Instructions to follow
Reproduce the material word for word, from its first line up to and including the line that contains "Looking at the". Leave the pictures out of your copy.

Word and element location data
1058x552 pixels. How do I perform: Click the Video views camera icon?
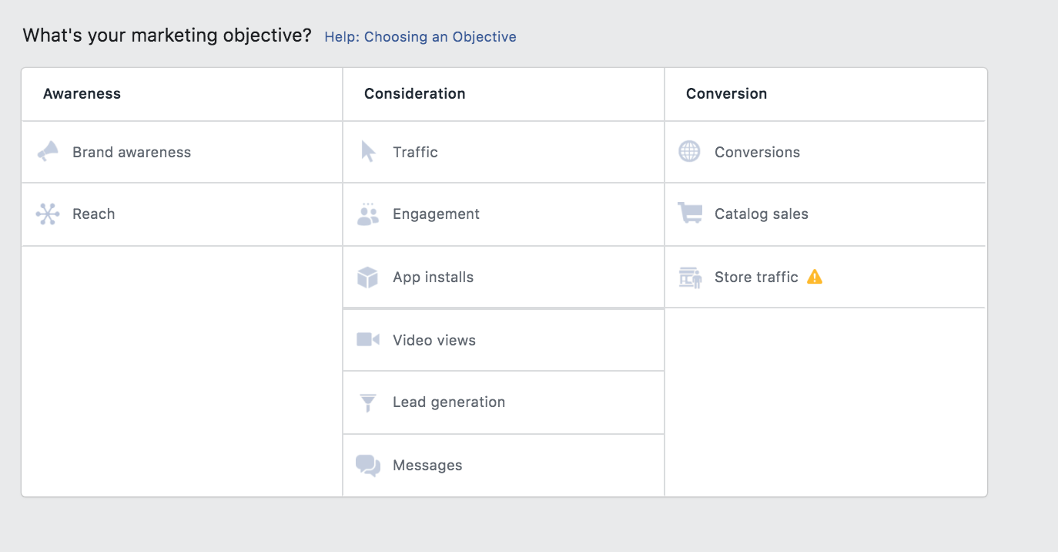[368, 340]
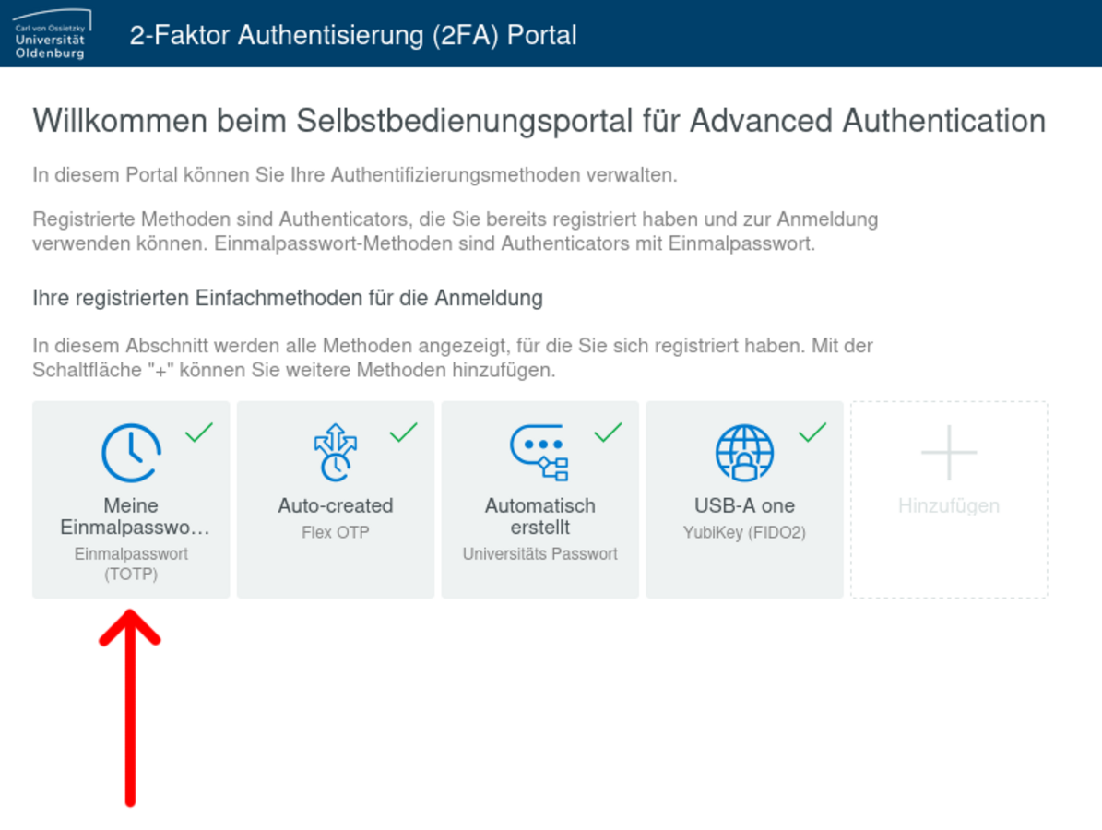Screen dimensions: 1102x830
Task: Select the "Automatisch erstellt" method title
Action: tap(540, 516)
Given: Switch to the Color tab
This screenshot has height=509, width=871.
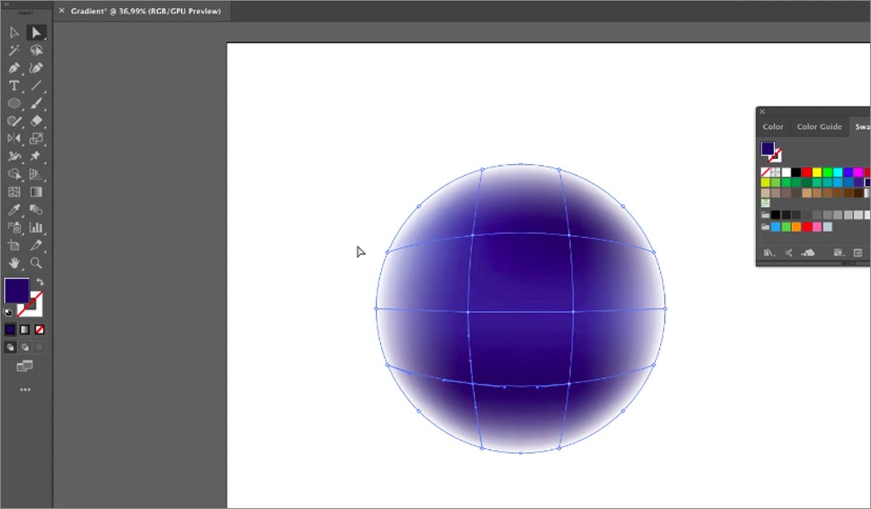Looking at the screenshot, I should point(773,126).
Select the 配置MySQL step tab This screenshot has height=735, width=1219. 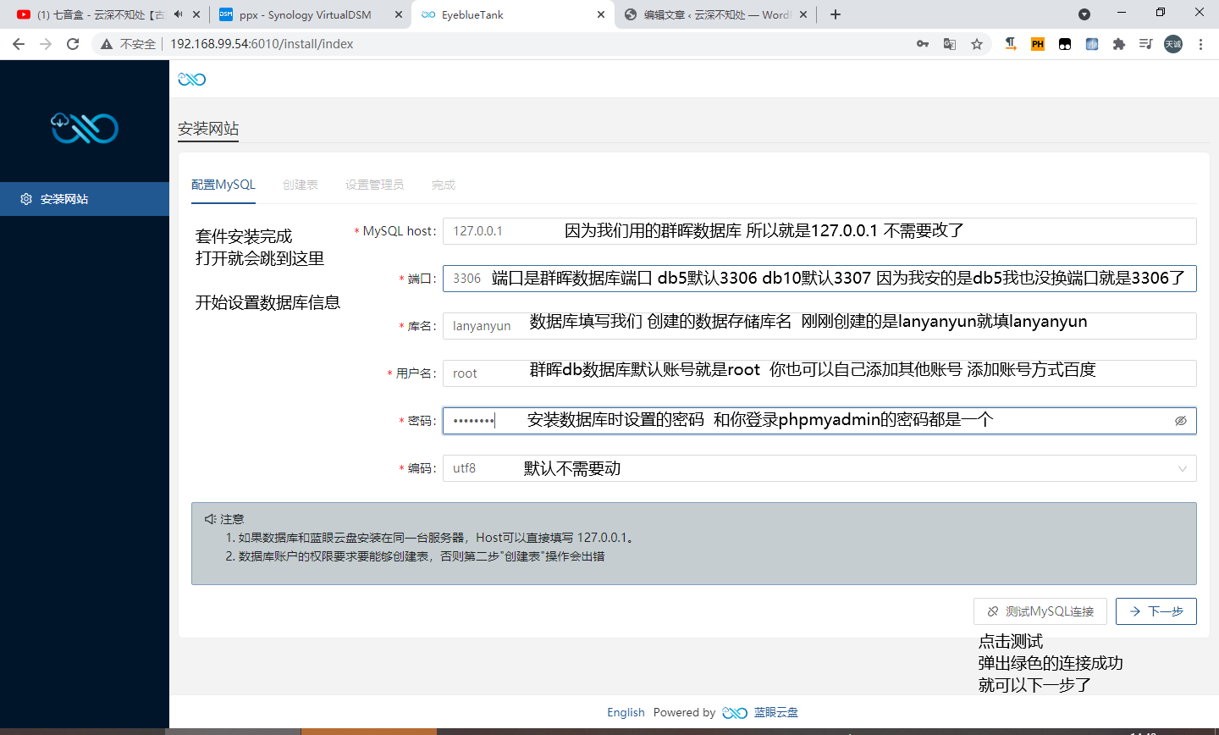[x=223, y=184]
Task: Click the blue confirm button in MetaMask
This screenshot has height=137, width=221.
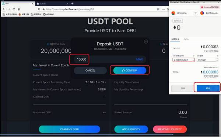Action: [208, 88]
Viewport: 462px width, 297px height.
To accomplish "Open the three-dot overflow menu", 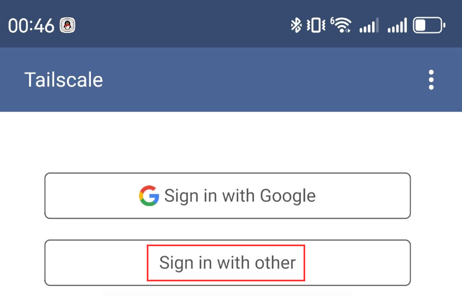I will coord(431,80).
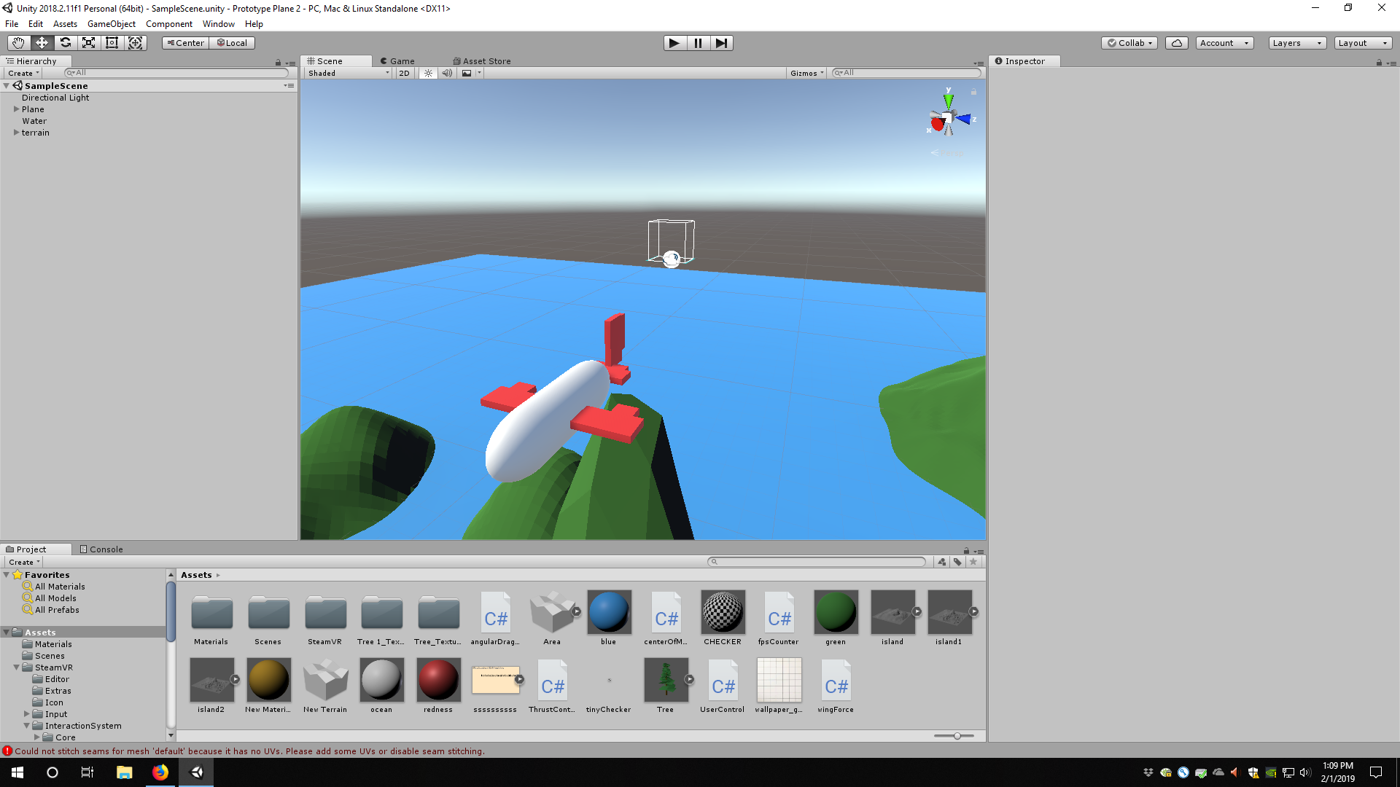Select the Scale tool icon
Viewport: 1400px width, 787px height.
(89, 43)
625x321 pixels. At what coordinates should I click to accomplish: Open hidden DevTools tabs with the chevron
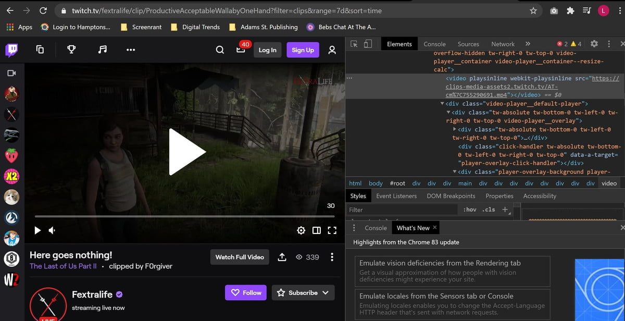click(x=528, y=44)
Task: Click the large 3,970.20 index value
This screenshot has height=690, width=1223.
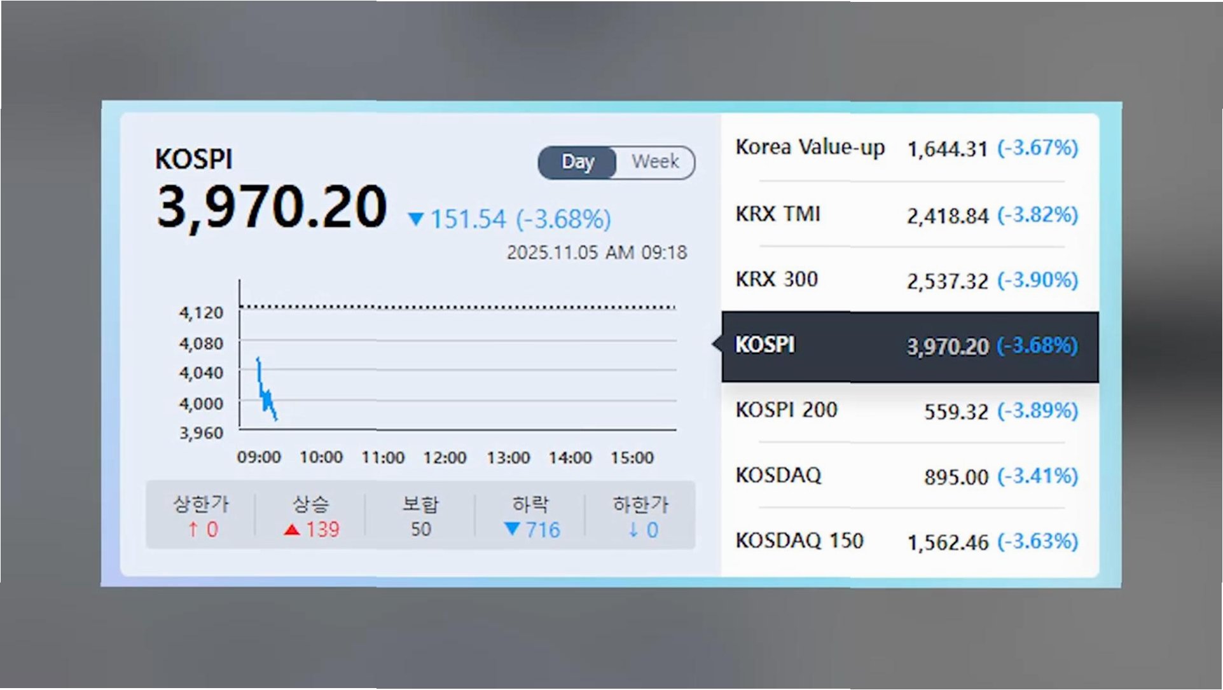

Expected output
1058x552 pixels. How do I perform: Click the Video views camera icon?
[368, 340]
Screen dimensions: 1102x830
Task: Select the "Automatisch erstellt" method title
Action: tap(540, 516)
Given: Switch to the Color tab
This screenshot has height=509, width=871.
Looking at the screenshot, I should point(773,126).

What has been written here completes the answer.